Borrelia burgdorferi (Bb) causes Lyme disease (LD), one of the most common vector-borne diseases in the Northern Hemisphere. Here, we solve the crystal structure of a mutated Bb vaccine antigen, CspZ-YA that lacks the ability to bind to host complement factor H (FH). We generate point mutants of CspZ-YA and identify CspZ-YA_I183Y and CspZ-YA_C187S to trigger more robust bactericidal responses. Compared to CspZ-YA, these CspZ-YA mutants require a lower immunization frequency to protect mice from LD-associated inflammation and bacterial colonization.
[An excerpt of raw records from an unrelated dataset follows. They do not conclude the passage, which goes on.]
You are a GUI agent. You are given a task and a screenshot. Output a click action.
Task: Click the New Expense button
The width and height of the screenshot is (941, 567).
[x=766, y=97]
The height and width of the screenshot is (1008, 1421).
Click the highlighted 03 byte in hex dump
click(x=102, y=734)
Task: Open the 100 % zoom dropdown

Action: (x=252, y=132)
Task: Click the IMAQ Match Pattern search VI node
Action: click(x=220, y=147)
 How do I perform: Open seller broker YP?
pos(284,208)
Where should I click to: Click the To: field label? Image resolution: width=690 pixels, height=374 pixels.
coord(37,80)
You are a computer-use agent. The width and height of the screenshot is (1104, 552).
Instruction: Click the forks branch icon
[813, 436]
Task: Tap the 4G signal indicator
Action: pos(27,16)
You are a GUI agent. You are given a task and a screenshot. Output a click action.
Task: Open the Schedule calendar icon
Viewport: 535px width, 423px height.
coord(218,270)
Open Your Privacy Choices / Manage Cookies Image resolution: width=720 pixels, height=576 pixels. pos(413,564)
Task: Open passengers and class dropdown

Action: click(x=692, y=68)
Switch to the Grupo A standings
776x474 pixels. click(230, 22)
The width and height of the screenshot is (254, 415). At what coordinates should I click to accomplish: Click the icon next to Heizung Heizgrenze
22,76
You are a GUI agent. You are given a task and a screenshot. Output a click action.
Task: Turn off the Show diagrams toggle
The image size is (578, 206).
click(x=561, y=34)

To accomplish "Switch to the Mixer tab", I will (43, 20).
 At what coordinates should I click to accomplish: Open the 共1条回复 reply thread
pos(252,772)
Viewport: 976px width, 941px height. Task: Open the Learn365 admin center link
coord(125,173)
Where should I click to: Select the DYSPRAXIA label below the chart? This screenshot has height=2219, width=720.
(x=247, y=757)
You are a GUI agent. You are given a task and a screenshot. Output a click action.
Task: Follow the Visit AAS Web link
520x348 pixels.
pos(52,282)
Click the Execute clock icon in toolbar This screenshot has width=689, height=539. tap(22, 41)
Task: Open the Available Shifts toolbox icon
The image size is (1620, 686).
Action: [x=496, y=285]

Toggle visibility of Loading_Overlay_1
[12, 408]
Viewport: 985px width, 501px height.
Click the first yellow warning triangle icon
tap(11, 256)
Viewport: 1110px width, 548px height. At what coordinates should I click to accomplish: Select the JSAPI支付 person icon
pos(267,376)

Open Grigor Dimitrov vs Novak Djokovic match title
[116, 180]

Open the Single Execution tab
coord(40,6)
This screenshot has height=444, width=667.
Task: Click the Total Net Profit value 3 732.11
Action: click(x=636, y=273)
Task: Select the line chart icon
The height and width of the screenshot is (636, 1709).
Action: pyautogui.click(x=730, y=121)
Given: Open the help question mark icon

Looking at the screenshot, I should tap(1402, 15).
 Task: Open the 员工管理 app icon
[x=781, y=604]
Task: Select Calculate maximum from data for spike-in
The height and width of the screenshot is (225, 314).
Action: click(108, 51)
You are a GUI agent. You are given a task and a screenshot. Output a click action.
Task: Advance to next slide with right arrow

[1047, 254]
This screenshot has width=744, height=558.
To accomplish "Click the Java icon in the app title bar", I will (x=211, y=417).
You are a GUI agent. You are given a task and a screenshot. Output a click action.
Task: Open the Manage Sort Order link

Antigenicity of wild-type and mutant CspZ-YA proteins are similar, as measured using sera from infected people or immunized female mice. Structural comparison of CspZ-YA with CspZ-YA_I183Y and CspZ-YA_C187S shows enhanced interactions of two helices adjacent to the FH-binding sites in the mutants, consistent with their elevated thermostability. In line with these findings, protective CspZ-YA monoclonal antibodies show increased binding to CspZ-YA at a physiological temperature (37 °C). In summary, this proof-of-concept study applies structural vaccinology to enhance intramolecular interactions for the long-term stability of a Bb antigen while maintaining its protective epitopes, thus promoting LD vaccine development.